* Фрагмент текста
=-=-=-=-=

Невозможно продвинуться дальше, следуя по этому пути. Удовольствуемся таким замечанием: даже там, где поверхностное наблюдение открывает простое отношение существа к образу, оно скрывает несравненно более глубокое отношение существа к существу.

Однако следует подчеркнуть, что рефлексия рискует остановиться под воздействием образов материалистически ориентированного воображения. И на самом деле, разве я не подвергнул себя риску представить Другого как вещь, которая, прежде, чем раствориться, пропитала одно из своих выражений таинственным качеством, пережившим на какое-то время свое исчезновение? Но это, очевидно, полная бессмыслица. Если такая пропитка и может быть помыслена, то лишь постольку, поскольку она обращена на вещь. Но то, что здесь обсуждается, никоим образом не есть образ как вещь (то есть, например, фотография как объект, имеющий такие-то свойства, толщину, такое-то строение зерна), являясь лишь образом в его фигуративном значении: можно было бы сказать, что то, что здесь находится в фокусе вопрошания, является не телом образа, а его душой.

Поэтому из всех сил я должен сопротивляться истолковывать как физическую модификацию то, что может быть лишь причастностью к совершенно другому уровню бытия. Очевидно, сверх того, что как только меня тянет представить себе эту причастность, так я тут же материализую ее и совершаю ошибку, которую я только что выявил. Все это проясняется, пусть только слегка, когда мы понимаем, что то, что я называю фотографией, наполняется жизнью и приобретает реальность лишь благодаря некоторому внутреннему свету, позволяющему проявиться как лицо или значимое для нас существо тому, что в себе было не более, чем простым окрашенным пятном. Таким образом, два термина, о сближении которых идет здесь речь, отнюдь не являются двумя вещами, одной из которых выступает существо, и другой – его образ. Два полюса, о которых идет здесь речь, – это, с одной стороны, слаженная совокупность духовных сил, удерживающих данное существо существующим, а с другой – тот акт, тоже духовный, посредством которого субъект способен извне уловить это существо как различимую или видимую индивидуальность. Следовало бы понять, сколь трудным это бы ни было, что, рассматривая эту индивидуальность сквозь некоторую среду и преодолевая ее заставленность какими-то предметами, я в определенной мере делаю моими имманентно присущие ей силы. И то, что, согласно определенной перспективе, предстает перед нами как схватывание, может рассматриваться, в дополнительной перспективе, как дарение себя. Возможно, что это легче понять, если речь идет о живописном портрете, а не о простой фотографии. Неким образом модель действительно предоставлена художнику, по крайней мере при том условии, что он является настоящим портретистом, не ищущим при этом лишь повода для изобретения форм. Художнику удается дать глубоко значимый и раскрывающий образ своей модели лишь в том случае, если он, в самом строгом смысле слова, симпатизирует тому внутреннему устойчивому порыву, посредством которого другой раскрывает себя своим ближним как видимая личность, как именно вот эта конкретная личность и никакая другая. Но совершенно очевидно, что нет никакого смысла представлять себе некую пропитку холста картины я уж не знаю каким флюидом, испущенным ее оригиналом.

=-=-=-=-=

* Исходные данные
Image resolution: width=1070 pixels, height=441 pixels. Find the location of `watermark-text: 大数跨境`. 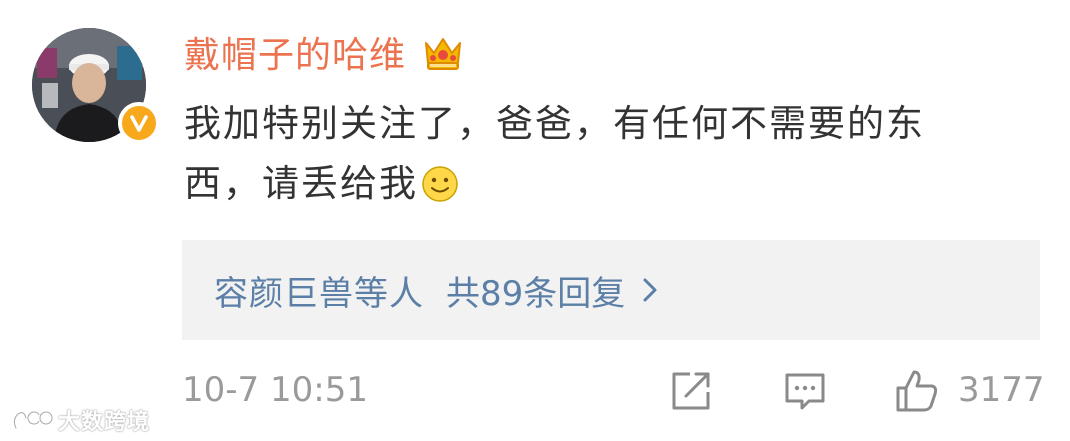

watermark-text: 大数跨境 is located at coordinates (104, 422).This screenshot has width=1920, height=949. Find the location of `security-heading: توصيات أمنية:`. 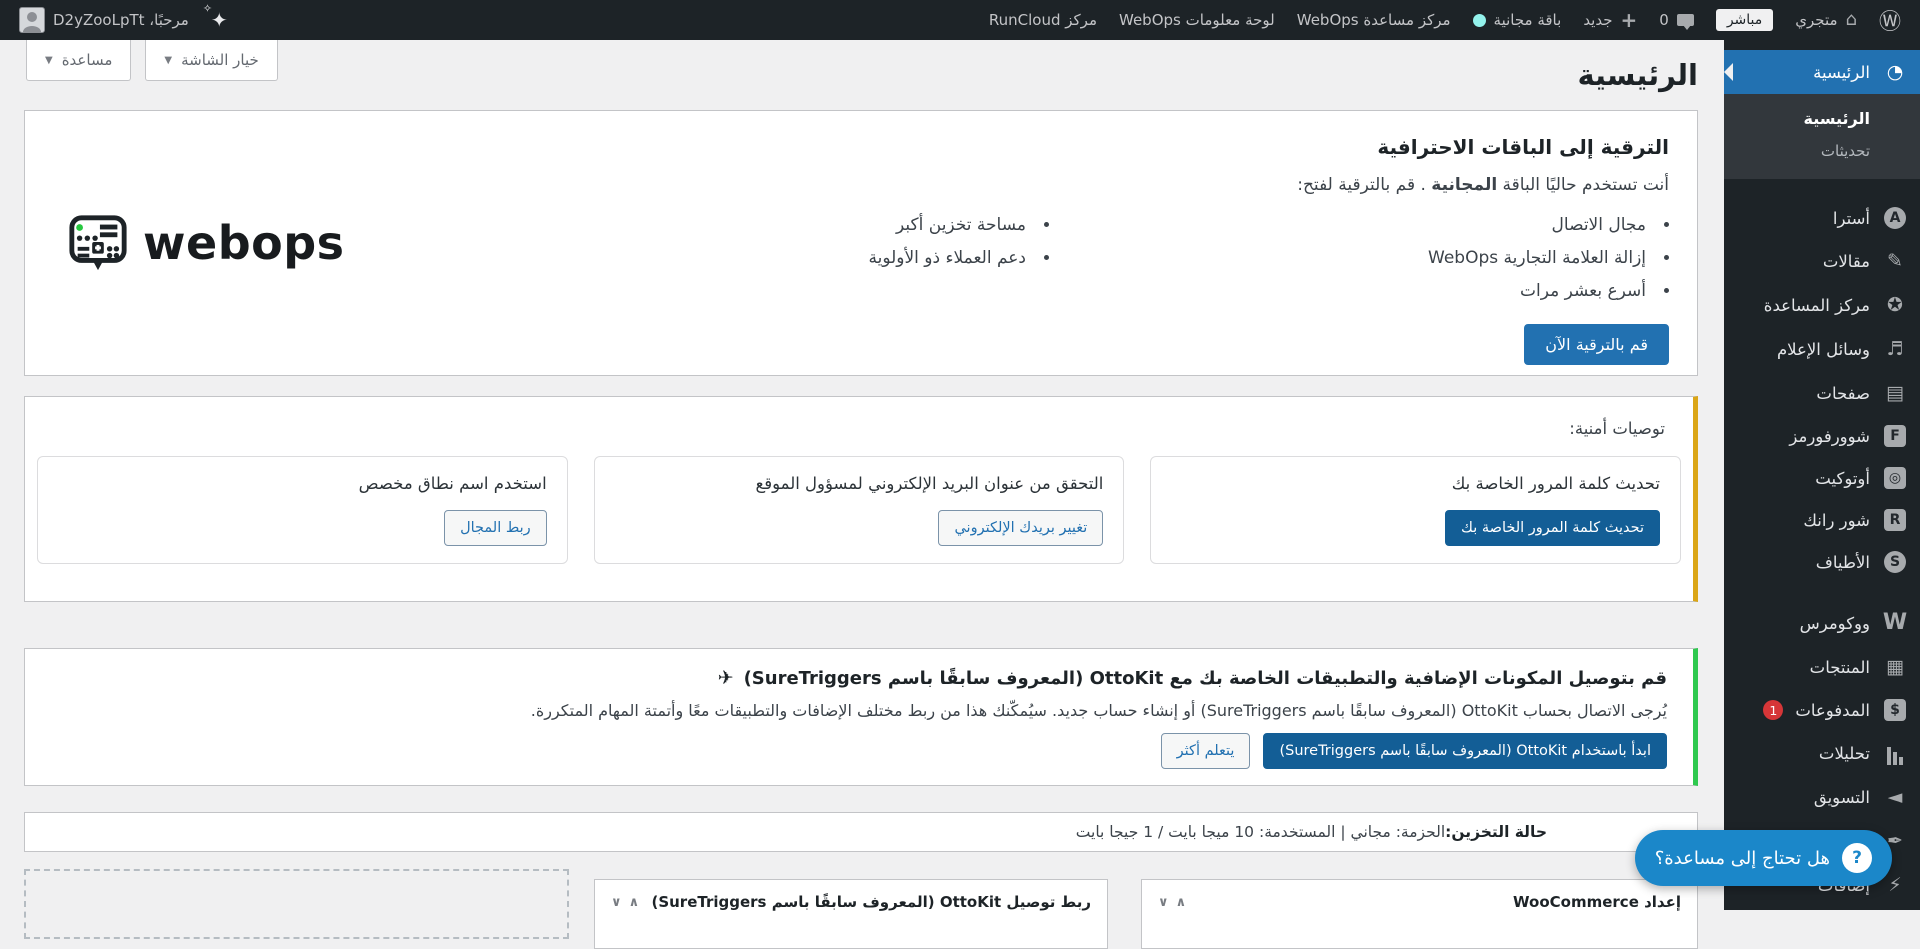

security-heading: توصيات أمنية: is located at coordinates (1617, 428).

=-=-=-=-=

* Список заданий
[a] При каком условии, согласно фрагменту текста об образе и существе, художнику удается дать глубоко значимый и раскрывающий образ своей модели?
[b] Напишите продолжение рассуждения об образе и существе, начав сразу после его последнего предложения.

* Ответы к заданиям
[a] Художнику это удается, если он в самом строгом смысле слова симпатизирует тому внутреннему устойчивому порыву, посредством которого другой раскрывает себя своим ближним как видимая личность.

[b]
Однако все еще сохраняется серьезная трудность, которую нужно просто честно признать. Речь идет о случае с ясновидящим, утверждающим, что он может узнать, является ли модель портрета в настоящее время живой или же нет. Как понять, что, устроившись, если так можно сказать, в самой сердцевине внутреннего становления отсутствующего лица, воскрешенного в памяти посредством образа его, ясновидящий может узнать, является ли открывшаяся ему длительность актуально данной или же прошлой? Возможно, эта трудность связана с тем, что мы, вопреки нам самим, представляем себе конкретную длительность как сущность, схватываемую вне времени. Но если действительно речь идет именно о длительности, что можно себе представить, что у ясновидящего имеется возможность почувствовать соответствие или несоответствие между осознанием им актуально ему данной его собственной длительности и сознанием этой для него посторонней длительности.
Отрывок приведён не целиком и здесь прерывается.